Cellular and subcellular aspects of myocardial stunning.

Abstract

Possible mechanisms of myocardial stunning at the cellular level include oxygen free radical production, neutrophil-induced damage, accelerated degradation of adenosine triphosphate (ATP), ischemia-induced myofibrillar damage, and calcium overload due to abnormal sodium/calcium exchange. Although the role of free radicals is generally accepted, their source(s) and clinical importance remain controversial. Similarly, an association of a declining ATP pool with myocardial stunning is well established but may not have clinical relevance as treatments that result in functional recovery do not always increase ATP levels.

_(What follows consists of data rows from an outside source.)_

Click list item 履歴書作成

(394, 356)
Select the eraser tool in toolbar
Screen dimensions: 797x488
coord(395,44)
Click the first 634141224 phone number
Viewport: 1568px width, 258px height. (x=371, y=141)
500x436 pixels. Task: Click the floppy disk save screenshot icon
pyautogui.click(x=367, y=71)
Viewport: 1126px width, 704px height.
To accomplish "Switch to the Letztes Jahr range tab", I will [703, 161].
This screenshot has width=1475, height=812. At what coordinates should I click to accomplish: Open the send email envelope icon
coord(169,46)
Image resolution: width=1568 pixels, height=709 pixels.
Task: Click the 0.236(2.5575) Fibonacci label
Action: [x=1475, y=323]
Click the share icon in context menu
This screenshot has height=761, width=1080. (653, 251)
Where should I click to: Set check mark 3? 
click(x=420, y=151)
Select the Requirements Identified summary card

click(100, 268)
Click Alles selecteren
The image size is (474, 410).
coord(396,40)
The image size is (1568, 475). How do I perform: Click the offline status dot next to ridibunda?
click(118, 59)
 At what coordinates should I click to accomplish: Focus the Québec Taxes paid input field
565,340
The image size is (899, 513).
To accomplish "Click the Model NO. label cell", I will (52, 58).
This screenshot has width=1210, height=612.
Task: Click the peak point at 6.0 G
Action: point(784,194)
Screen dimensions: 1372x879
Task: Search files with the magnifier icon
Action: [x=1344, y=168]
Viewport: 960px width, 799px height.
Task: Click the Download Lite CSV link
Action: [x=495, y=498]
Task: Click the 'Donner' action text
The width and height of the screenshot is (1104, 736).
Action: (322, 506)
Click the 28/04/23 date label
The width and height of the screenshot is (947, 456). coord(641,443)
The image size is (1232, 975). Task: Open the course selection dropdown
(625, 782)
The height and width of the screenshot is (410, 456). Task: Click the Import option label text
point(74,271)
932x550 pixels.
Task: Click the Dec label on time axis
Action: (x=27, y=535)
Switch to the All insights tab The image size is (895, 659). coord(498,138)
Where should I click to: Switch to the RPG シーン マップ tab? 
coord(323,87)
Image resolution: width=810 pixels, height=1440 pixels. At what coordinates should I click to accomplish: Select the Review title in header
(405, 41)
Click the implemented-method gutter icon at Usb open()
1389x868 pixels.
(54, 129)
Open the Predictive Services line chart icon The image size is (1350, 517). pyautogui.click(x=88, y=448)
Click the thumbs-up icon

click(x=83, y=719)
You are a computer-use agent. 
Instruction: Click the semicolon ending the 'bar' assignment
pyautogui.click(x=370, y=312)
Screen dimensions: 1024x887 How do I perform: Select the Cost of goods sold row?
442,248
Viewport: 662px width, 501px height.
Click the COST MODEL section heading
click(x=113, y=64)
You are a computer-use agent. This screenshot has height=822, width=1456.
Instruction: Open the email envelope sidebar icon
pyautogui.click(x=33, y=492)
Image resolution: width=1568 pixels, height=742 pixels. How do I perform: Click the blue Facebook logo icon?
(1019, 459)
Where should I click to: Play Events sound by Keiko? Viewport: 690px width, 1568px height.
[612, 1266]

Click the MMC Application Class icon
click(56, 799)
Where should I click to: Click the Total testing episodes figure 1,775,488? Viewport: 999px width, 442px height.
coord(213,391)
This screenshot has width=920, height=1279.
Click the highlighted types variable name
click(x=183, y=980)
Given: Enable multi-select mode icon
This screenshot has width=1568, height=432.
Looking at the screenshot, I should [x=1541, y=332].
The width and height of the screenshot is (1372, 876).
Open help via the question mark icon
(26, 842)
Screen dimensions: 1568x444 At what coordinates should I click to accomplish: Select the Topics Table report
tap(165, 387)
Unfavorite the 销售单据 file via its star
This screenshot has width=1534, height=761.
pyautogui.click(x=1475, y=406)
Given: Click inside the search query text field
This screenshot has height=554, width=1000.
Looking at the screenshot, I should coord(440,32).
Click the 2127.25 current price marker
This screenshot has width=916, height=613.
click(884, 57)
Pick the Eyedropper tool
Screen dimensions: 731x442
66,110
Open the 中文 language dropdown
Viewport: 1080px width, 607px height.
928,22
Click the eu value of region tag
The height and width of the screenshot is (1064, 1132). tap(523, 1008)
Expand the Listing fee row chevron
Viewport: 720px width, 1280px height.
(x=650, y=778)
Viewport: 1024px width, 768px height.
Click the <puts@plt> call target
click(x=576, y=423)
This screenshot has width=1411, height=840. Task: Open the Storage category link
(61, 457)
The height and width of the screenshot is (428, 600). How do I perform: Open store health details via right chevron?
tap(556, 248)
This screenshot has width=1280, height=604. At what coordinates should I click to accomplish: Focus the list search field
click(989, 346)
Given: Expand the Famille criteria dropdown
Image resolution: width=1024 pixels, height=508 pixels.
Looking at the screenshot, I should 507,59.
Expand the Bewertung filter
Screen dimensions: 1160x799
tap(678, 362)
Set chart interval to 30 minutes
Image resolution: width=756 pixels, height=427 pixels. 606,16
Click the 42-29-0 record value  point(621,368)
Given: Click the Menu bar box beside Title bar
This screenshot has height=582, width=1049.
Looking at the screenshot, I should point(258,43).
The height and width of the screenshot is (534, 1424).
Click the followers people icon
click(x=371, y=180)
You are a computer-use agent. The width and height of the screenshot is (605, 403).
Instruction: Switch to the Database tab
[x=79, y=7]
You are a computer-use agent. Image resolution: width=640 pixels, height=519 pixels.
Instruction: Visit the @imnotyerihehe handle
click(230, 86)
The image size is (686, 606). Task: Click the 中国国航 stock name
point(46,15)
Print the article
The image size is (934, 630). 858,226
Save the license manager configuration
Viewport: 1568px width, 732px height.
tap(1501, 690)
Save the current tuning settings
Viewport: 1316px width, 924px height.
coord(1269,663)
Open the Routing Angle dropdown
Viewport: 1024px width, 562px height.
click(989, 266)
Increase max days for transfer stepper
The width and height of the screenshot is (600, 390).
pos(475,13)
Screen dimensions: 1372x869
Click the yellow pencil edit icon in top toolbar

Little evidence exists for a strong link between myofibril damage and myocardial stunning. In contrast to these mechanisms, altered calcium homeostasis is an attractive hypothesis because: normal hearts perfused with high levels of calcium develop contractile dysfunctions similar to stunning; stunned hearts perfused with low calcium have increased function; calcium overload inhibition attenuates stunning; and reduced calcium ATPase activities have been found in sarcoplasmic reticulum from stunned hearts. Future research efforts should strive to simultaneously evaluate flow, function, and metabolic changes that occur in the stunned heart. Changes in the latter may eventually be studied using the techniques of molecular biology, integrating knowledge at the molecular level with clinical needs.